# Pics Bentley gathering branches



## Bentleysmom (Aug 11, 2012)

We just had the scariest storm in decades go through here. Branches were blowing everywhere, streets are flooded, power was off.
After it passed it was still sprinkling but Bentley needed to go out, he was insistent. 

This is what he wanted to do. He went around the yard picking up the branches and trying to bring them in the house one at a time. When I wouldn't let him he would go get a different branch and try again. He ended up with a pile of branches. And he's soaking wet now 
(sorry for bad quality, had to use DH's phone camera)


----------



## Tayla's Mom (Apr 20, 2012)

There is a little bit of Tayla in Bentley after all. She loves gathering twigs and branches. Glad you are all OK.


----------



## Bentleysmom (Aug 11, 2012)

I've never had a dog that gathered branches before. I was laughing so hard I had tears!


----------



## dborgers (Dec 7, 2011)

What a sweet and helpful boy. I'd give him a treat if I was there. Good job Bentley!!


----------



## Michele4 (Oct 28, 2012)

That is the neatest thing!


----------



## Tayla's Mom (Apr 20, 2012)

I've never had one like Tayla either. Looks like we both hit the new experience jackpot.


----------



## Wendy427 (Apr 4, 2009)

awww Bentley, you're such a good boy helping your parents clean the yard!


----------



## akgolden (Jun 18, 2011)

You didn't let her bring them inside?

I made the mistake of leaving the door open once and my lab brought me a gift... of half a tree LOL



Your pics remind me of this meme.


----------



## Jessie'sGirl (Aug 30, 2010)

We have a lot next to our cottage that we've been clearing for the last two years. Jess always helps carry the branches. 
They are such helpful dogs.


----------



## CAROLINA MOM (May 12, 2009)

Good job Bentley.

Joyce you can send him over to the Coast to help out if we have a Hurricane this year, we could always use an extra helper to clean up.
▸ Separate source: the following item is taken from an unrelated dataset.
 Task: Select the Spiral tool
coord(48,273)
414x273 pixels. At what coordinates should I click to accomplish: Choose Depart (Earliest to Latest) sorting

Glad you are safe and came through the storm as well as you did.


----------



## janababy (Jan 2, 2012)

What a riot!!!!!! We had some major tree limbs cut this week. Buddy watched from the front window. He couldn't believe that they were taking them away. He was so sure they were for him.


----------



## Brinkleythegolden (Jun 18, 2012)

Good job, Bentley! I thought maybe you got hit with the worst of that storm when I heard where it hit last night. Glad all is ok!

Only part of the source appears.